Avant l'invasion de l'Ukraine, des pirates russes ont identifié une vulnérabilité dans le logiciel de gestion de données leader de Microsoft. Cela ressemblait à une faiblesse du logiciel réseau qui a permis aux pirates russes de libérer le logiciel malveillant NotPetya sur les réseaux ukrainiens en 2017. L'attaque a causé des dommages estimés à 10 milliards de dollars dans le monde.
Quelques jours à peine avant que les chars russes ne commencent à entrer en Ukraine en février 2022, des pirates informatiques russes ont utilisé une vulnérabilité du logiciel de gestion de données leader du marché SQL pour placer sur les serveurs ukrainiens des logiciels malveillants "nettoyeurs" qui effacent les données stockées. Cependant, au cours des cinq dernières années, les institutions ukrainiennes ont considérablement renforcé leur cybersécurité. Plus particulièrement, les organisations ukrainiennes se sont éloignées des logiciels d'entreprise piratés et ont intégré leurs systèmes d'information dans la communauté mondiale de cybersécurité des entreprises technologiques et des agences de protection des données.
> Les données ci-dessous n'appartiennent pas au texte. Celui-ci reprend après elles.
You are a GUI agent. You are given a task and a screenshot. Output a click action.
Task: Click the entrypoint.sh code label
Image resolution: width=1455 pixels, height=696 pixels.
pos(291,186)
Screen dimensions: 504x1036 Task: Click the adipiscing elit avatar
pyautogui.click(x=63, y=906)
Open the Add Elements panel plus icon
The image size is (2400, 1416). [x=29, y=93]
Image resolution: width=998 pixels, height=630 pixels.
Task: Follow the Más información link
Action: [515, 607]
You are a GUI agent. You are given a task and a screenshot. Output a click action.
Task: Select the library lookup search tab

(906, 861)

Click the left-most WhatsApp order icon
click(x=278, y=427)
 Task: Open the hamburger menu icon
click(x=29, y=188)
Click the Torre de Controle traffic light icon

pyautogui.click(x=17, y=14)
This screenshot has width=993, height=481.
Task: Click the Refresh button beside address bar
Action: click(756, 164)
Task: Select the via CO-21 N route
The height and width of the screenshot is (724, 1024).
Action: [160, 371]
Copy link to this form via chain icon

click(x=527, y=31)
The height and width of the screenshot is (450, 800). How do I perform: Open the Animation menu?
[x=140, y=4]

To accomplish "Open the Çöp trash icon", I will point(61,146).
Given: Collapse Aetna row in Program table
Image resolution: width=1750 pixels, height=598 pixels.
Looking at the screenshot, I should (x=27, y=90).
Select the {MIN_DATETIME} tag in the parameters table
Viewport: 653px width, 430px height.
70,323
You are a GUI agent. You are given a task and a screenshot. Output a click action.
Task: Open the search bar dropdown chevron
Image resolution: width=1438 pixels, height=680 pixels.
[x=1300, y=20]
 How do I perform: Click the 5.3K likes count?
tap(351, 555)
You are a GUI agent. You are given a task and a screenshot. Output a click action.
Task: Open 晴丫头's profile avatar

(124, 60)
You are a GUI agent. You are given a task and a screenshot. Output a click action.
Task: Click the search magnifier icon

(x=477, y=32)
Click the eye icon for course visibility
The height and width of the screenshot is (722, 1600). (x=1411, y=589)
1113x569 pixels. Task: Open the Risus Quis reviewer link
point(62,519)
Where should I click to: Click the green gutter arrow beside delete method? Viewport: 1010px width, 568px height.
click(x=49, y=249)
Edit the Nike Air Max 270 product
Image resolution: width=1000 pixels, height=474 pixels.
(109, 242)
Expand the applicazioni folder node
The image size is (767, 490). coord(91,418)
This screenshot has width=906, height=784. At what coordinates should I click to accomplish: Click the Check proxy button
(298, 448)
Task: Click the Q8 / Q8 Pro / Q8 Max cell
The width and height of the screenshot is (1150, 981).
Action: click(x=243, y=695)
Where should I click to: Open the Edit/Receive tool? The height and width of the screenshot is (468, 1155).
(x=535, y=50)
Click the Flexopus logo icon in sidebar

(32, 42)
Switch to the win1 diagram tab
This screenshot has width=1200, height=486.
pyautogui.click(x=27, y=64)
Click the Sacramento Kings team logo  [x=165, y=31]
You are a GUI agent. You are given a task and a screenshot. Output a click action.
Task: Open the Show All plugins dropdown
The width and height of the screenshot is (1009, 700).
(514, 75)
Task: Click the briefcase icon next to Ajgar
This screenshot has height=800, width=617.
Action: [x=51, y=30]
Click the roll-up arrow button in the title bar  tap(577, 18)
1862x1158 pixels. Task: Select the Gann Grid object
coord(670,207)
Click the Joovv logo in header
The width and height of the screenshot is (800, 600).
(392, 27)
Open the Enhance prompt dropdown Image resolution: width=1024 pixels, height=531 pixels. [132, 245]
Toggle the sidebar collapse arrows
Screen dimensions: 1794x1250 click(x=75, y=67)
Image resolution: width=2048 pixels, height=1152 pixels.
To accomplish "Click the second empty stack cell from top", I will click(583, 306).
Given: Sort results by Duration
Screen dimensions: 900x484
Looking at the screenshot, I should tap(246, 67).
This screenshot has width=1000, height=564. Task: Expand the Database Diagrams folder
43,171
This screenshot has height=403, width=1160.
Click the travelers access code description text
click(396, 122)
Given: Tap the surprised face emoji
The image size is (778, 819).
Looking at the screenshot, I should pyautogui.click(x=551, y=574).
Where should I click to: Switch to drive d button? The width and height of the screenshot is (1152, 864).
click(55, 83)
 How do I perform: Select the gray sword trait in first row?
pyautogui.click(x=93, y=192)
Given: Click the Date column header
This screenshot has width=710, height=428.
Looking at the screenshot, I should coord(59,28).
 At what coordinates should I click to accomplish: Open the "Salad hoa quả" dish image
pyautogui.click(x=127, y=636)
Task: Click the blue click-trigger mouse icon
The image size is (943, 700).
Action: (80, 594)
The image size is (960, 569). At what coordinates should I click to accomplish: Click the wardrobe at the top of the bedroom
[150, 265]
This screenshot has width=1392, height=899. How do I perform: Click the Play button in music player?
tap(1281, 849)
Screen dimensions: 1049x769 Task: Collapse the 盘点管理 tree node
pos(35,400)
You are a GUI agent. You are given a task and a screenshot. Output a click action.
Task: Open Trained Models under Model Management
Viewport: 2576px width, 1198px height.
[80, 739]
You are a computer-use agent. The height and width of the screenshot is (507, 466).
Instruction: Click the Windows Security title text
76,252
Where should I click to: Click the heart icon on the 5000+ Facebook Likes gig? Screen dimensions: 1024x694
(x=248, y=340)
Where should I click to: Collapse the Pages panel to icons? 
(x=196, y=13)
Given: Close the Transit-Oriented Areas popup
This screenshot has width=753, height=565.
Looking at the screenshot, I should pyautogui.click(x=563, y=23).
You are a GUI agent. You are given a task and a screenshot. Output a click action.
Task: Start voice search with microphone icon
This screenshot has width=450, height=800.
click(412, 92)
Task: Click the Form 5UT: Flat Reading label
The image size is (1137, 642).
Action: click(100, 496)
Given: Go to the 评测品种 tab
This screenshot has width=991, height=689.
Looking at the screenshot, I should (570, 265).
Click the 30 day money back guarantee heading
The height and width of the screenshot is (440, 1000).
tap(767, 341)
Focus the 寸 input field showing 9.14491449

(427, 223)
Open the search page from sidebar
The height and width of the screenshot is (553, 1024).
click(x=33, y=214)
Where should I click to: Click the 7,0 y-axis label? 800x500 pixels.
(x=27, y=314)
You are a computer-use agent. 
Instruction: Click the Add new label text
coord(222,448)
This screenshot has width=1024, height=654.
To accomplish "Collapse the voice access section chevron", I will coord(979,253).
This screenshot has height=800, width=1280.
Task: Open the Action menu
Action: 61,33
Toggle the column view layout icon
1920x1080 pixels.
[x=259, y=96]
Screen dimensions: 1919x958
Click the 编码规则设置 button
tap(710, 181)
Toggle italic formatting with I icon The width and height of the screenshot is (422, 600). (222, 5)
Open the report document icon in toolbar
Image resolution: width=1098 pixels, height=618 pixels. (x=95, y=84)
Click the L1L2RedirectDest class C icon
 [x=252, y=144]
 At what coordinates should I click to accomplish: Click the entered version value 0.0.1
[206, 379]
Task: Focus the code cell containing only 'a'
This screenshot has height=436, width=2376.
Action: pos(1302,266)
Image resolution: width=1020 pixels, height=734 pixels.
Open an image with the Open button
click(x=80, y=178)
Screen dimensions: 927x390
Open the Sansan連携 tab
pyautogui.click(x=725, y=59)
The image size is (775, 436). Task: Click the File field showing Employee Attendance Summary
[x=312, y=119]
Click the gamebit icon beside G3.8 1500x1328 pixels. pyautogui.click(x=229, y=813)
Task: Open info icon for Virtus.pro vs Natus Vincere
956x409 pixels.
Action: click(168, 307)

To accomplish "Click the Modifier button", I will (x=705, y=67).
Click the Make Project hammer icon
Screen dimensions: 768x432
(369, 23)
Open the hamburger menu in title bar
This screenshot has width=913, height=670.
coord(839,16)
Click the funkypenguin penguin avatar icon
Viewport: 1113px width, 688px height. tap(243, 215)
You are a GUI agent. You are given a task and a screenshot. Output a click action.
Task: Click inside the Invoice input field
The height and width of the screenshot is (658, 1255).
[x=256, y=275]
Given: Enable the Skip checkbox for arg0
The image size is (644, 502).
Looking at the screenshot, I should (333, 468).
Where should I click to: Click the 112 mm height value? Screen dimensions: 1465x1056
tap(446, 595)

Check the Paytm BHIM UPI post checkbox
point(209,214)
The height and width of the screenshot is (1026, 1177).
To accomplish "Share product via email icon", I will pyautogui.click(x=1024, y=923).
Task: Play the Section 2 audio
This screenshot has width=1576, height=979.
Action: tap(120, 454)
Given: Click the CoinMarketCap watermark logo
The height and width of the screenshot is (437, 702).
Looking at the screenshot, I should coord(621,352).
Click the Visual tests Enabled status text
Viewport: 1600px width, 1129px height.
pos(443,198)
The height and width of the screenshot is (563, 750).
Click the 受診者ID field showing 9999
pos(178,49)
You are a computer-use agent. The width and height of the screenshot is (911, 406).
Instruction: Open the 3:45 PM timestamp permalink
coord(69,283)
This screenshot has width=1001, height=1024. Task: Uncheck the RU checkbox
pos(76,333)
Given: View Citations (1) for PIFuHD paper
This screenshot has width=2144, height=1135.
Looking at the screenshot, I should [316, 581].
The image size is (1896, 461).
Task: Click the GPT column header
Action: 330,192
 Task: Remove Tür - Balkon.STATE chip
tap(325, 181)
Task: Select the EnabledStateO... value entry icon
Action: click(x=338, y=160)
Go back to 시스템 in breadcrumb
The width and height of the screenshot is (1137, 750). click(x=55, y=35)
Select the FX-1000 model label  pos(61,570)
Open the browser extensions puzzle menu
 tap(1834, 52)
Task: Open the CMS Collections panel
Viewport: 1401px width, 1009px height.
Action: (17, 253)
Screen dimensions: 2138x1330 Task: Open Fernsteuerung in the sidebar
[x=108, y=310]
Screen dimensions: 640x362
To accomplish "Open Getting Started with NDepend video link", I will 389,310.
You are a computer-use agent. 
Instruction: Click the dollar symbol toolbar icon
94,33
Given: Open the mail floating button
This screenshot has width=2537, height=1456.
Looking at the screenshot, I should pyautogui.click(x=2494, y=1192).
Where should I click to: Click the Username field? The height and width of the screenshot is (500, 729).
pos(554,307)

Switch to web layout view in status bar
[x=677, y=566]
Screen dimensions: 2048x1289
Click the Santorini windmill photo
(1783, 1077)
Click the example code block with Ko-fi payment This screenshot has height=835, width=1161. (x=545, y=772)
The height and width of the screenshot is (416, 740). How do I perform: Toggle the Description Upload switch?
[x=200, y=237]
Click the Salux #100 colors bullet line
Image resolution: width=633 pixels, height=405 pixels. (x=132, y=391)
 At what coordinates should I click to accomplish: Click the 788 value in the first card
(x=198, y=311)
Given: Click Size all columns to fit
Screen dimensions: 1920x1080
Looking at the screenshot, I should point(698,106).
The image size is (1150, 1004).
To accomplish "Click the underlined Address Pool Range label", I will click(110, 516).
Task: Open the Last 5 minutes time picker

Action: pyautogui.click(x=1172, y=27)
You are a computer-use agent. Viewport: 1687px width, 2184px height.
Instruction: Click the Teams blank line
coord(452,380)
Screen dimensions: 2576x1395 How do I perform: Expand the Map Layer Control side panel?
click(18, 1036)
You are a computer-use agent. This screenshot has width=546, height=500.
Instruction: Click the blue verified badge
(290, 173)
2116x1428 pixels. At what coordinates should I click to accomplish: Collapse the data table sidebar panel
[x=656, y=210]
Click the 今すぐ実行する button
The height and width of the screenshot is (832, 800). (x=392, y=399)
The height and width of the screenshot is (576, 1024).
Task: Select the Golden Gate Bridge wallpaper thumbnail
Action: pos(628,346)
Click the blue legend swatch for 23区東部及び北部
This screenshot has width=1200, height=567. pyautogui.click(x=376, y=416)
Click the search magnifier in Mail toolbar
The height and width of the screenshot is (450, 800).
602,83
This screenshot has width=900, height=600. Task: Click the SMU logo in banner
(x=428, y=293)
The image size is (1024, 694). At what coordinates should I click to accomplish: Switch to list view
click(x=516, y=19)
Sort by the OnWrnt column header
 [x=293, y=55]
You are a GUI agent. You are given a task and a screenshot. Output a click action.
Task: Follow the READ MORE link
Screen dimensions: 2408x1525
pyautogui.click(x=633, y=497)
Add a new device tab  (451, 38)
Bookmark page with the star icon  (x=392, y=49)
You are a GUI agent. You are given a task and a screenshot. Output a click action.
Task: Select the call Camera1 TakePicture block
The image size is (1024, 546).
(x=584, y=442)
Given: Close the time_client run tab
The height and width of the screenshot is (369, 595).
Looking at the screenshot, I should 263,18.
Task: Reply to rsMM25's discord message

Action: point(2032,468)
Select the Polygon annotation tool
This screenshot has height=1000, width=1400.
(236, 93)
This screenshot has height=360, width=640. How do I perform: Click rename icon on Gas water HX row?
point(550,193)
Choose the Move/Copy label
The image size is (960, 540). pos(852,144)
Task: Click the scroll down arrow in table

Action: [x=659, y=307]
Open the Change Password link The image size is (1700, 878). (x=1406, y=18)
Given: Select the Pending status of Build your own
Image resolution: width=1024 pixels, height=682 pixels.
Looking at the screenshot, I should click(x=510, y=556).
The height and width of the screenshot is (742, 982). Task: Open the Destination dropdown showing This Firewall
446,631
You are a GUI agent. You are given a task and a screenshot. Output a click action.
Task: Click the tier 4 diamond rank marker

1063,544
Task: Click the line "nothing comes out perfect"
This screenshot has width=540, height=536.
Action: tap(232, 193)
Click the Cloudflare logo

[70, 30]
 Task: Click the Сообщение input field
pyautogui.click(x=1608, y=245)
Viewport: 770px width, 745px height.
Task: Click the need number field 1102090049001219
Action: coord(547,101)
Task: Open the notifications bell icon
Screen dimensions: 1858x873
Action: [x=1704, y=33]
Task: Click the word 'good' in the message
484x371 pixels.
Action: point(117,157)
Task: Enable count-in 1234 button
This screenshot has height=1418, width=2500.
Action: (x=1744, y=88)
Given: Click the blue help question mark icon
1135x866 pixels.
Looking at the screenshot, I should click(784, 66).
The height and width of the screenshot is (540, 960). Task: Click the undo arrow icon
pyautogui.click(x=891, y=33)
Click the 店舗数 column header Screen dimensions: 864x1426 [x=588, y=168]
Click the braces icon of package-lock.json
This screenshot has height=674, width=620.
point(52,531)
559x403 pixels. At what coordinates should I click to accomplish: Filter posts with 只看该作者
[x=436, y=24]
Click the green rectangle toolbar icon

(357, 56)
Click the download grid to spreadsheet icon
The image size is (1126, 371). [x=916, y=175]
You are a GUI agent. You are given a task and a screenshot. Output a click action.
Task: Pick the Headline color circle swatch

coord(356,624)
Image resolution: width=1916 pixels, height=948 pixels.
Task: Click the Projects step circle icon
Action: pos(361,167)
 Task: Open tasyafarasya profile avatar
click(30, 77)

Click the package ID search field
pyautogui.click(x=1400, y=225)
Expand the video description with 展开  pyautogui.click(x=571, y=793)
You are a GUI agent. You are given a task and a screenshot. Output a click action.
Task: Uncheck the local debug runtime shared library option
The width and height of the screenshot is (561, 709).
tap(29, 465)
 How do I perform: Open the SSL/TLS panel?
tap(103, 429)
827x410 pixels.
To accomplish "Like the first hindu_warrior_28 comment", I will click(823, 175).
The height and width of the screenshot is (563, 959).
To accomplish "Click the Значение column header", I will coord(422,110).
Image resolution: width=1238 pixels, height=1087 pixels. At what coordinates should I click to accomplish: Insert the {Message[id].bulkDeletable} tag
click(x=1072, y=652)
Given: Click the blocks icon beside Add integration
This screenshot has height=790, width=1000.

En conséquence, le Microsoft Threat Intelligence Center a identifié le nouveau logiciel malveillant au moment où il a commencé à apparaître sur les réseaux ukrainiens. L'alerte précoce a permis à Microsoft de distribuer un correctif dans le monde entier pour empêcher les serveurs d'être effacés par ce malware.
Sauvegarde des données
Les attaques de ransomware ciblent déjà fréquemment des organisations publiques et privées aux États-Unis. Les pirates bloquent les utilisateurs des réseaux de données d'une institution et exigent un paiement pour y accéder.
Les logiciels malveillants Wiper utilisés dans les cyberattaques russes contre l'Ukraine fonctionnent de la même manière que les ransomwares. Cependant, les attaques de pseudo-ransomwares détruisent définitivement l'accès d'une institution à ses données.
La sauvegarde des données critiques est une étape importante pour réduire l'impact des attaques par essuyage ou ransomware. Certaines organisations privées ont même commencé à stocker des données sur deux systèmes distincts basés sur le cloud. Cela réduit les risques que des attaques privent une organisation des données dont elle a besoin pour continuer à fonctionner.
Exercices et coopération
La dernière série de recommandations de Neuberger est de mener en permanence des exercices de cybersécurité tout en maintenant des relations de coopération avec les agences fédérales de cyberdéfense. Dans les mois qui ont précédé l'invasion russe, les organisations ukrainiennes ont bénéficié d'une étroite collaboration avec les agences américaines pour renforcer la cybersécurité des infrastructures critiques. Les agences ont aidé à analyser les réseaux ukrainiens à la recherche de logiciels malveillants et ont pris en charge des tests de pénétration qui utilisent des outils de piratage pour rechercher des vulnérabilités pouvant permettre aux pirates d'accéder à leurs systèmes.
Les petites et grandes organisations aux États-Unis préoccupées par les cyberattaques devraient rechercher une relation solide avec un large éventail d'agences fédérales responsables de la cybersécurité. Des réglementations récentes obligent les entreprises à divulguer des informations sur les cyberattaques à leurs réseaux. Mais les organisations doivent se tourner vers les autorités de cybersécurité avant de subir une cyberattaque.
Les agences gouvernementales américaines proposent les meilleures pratiques pour la formation du personnel, y compris l'utilisation d'exercices d'attaque sur table et simulés. Comme les Ukrainiens l'ont appris, les cyberattaques de demain ne peuvent être contrées qu'en se préparant aujourd'hui.